“From the moment we laid eyes on the land, we knew we had discovered something special…”

Family Photo: (left to right) Lyn, Tony, Jodi & Mark. Absent: Melissa Hunter (Marks Wife) and integral part of the business & Brett Marsh (Jodi’s Husband)

That something special was rich undulating fields in the shadows of Mt Ida, Heathcote, Central Victoria. Tony and Linda Hunter’s vision was to create a family-run boutique vineyard where quality, passion and energy were reflected in the wine.

Embraced by children Mark and Jodi and their respective partners Melissa and Brett, Sanguine Estate expanded from 16 acres to 55 in just five years.

The family’s desire to produce great wine flows through every glass. Through natural winemaking techniques combined with small batch processing and hand plunging, the purity and integrity of the wine is enhanced.

This love for creating fine wine has its roots over 100 years ago. The Great Grandfather of Tony Hunter, Pietro D’orsa, left Italy in 1868 to make a new life in Australia, becoming a vigneron in the town of Maldon 100 km west of Heathcote.

Today, Mark continues this family tradition as Sanguine Estate’s full time vigneron and winemaker in conjunction with Jodi as Chief Executive Officer, Melissa as Chief Financial Officer and Brett as International Sales Manager.  A true family affair!

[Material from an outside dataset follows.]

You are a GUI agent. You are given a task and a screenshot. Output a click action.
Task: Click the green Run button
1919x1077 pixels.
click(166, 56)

Pietro D’Orsa – Heathcote’s Hidden Legacy

It was the allure of gold that attracted many Europeans to the Victorian Gold Rush in the mid to late 1800’s. In 1851 Victoria had a population of 76,000; 20 years on it had increased to 1.7 million making Melbourne the largest and richest Australian city.  During this time a great number of young and old men headed to Maldon, near Castlemaine in central Victoria, eager to make their fortune in the diggings after gold was first discovered there in 1853 And in 1868 Swiss-Italian Pietro D’Orsa 32, left his small Swiss village of Poschavio to join a cousin who was already on the dig in Maldon. Whilst he left his young wife behind (she was to join him five years later) Pietro brought with him a bundle of cuttings from his grapevines.

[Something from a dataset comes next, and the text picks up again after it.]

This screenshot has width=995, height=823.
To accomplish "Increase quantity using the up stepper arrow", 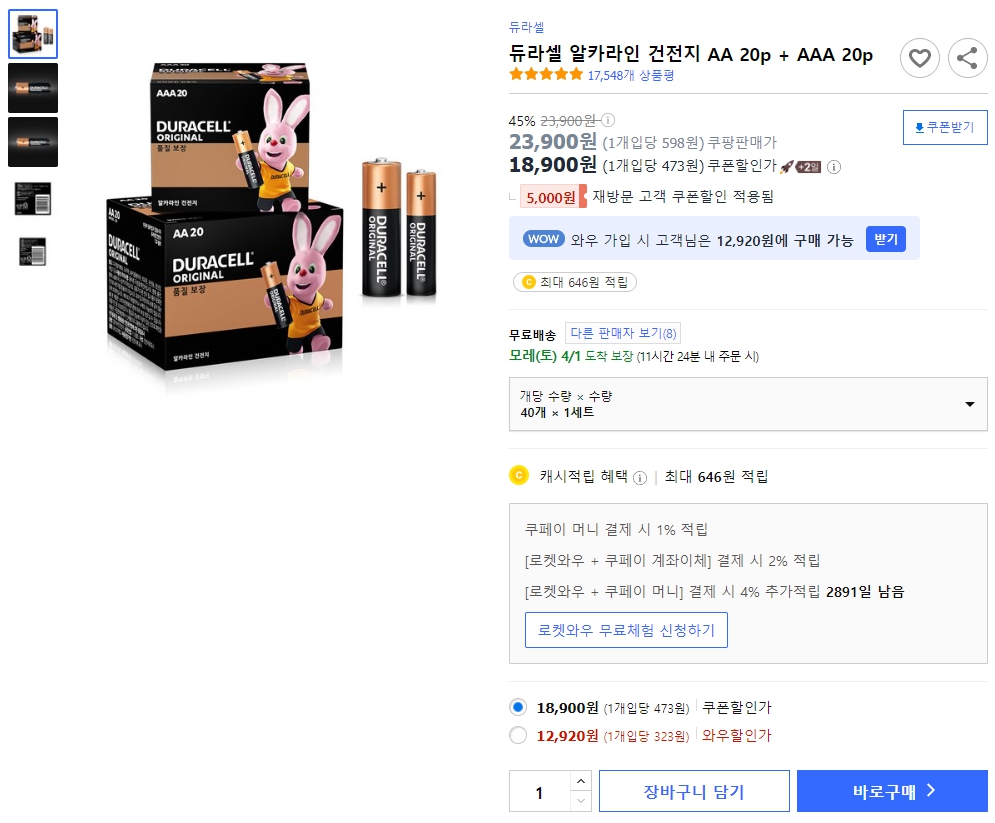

“We do know that Pietro planted his vineyard, made his wine and raised a family in this small Central Victorian town not far from the site of Sanguine’s vineyard and winery in Heathcote,” says Better Than Pommard-A History of The Victorian Winemaking Industry author David Dunstan.  In 1996 recently retired Tony and Lyn Hunter purchased a farm but instead of building a house and buying farm animals as originally planned, they followed Tony’s love for wine, particularly Heathcote Shiraz and hand-planted some vines

“I’ve always wanted a family business and assumed the chance had passed me by but I thought perhaps we could grow grapes and make our own wine,” says Tony.  Whilst none of the family members had any experience in growing grapes or making wine, they planted their first 16 acres in 1997 and then continued planting every year until 2002 to reach a total of 55 acres.

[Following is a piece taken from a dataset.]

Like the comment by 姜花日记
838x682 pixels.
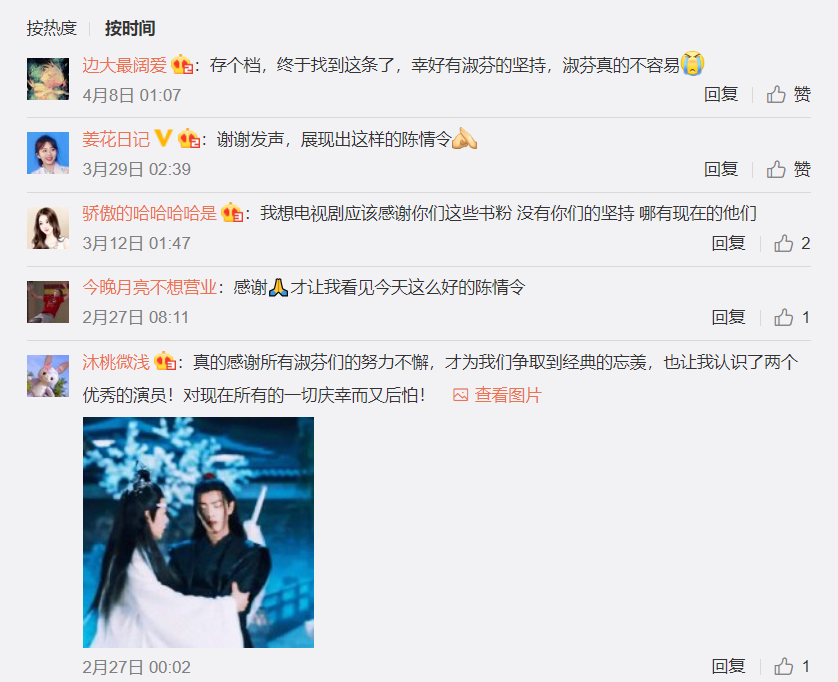pos(788,169)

After Sanguine’s first vintage was bottled, Tony was reading Better than Pommard and came across a listing of early Victorian Vignerons and there he discovered that the Board of Viticulture registered his Great Great grandfather Pietro D’Orsa as a vigneron in 1892.  For the Hunter family this discovery was simply amazing.  Together, now with Sanguine’s chief winemaker son Mark, and daughter CEO Jodi and daughter-in-law CFO Melissa, they visited the Maldon site of Pietro’s vineyard, met family they never knew existed who still owned the property and found remnant vines.

It was then they discovered the six remaining surviving remnants of Pietro’s vineyard; old knotted vines with dead arms and thick trunks and of DNA testing provided another surprise; one of the vines that made journey to Australia years ago was unable to be identified  This unknown variety, for which there is no record of in Australia is now grafted to a special vineyard at Sanguine.  It’s an aromatic pink grape with flavours of cumquat and mandarin and has been made into a dessert wine, however quantities are limited so it is currently only for family.

And a tribute to this long lost ancestor, Sanguine winemaker and Pietro’s great, great grandson Mark Hunter kept some of the best barrels of 2006 Heathcote Shiraz and named its first reserve wine, D’Orsa.  It has become more than apparent that these early settlers like Pietro D’Orsa played a pivotal role in the development of the Victorian wine industry in the mid 1880’s. As writer David Dunstan sums up “The relationship between gold and wine was a vital ingredient in the good start given to Victoria’s nineteenth century wine industry.”

For the record, in 2016 Sanguine D’Orsa Shiraz was voted the fifth best Shiraz in the world up three places on the previous year also won the coveted Heathcote Grand Terroir Trophy in 2015 and 2016.